A week or so after the chaplain’s talk, Liam was with a group in a grey classroom. A young officer was with them. It was a bright day, but the sun was having no effect on the dullness inside.
On the desk in front of him was a sheet of paper – a form to be filled in – and a pen. Back at Harrogate, like the rest of the junior soldiers, Liam had chosen the corps or battalion he had wanted to join. That had been easy: he’d gone, like his mates, for the Infantry. Now, though, it was time to aim for a specific regiment. The list was extensive and Liam realized he wasn’t exactly sure which to go for. He knew it was a no-brainer for Jon, who’d made no secret of the fact that he’d turned up at Harrogate with the sole aim of eventually becoming a Para like his dad. As for himself, however, he had no particular reason, family connection or otherwise, to choose any specific regiment, be it the Mercian or the Grenadiers.
But he had to make a choice, right here, right now.
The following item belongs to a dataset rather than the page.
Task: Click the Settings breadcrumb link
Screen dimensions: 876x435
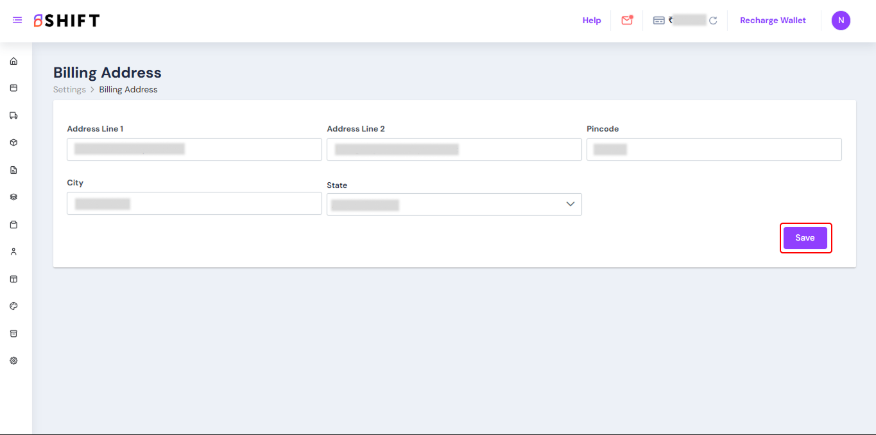Action: point(69,90)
The officer was tall, athletic and looked barely older than Liam or anyone else in the room. But when he spoke, his voice had the measured clarity of someone who’d walked a university degree and thoroughly enjoyed everything that the Royal Military Academy at Sandhurst – the British Army’s officer training college – could throw at him.
‘Of all those who started at Harrogate with you,’ he said, ‘only two thirds now remain. That in itself is one hell of an achievement.’
It was a sobering figure – Liam had never really thought about the number of junior soldiers who’d had to drop out. He was secretly proud to still be there and to have survived.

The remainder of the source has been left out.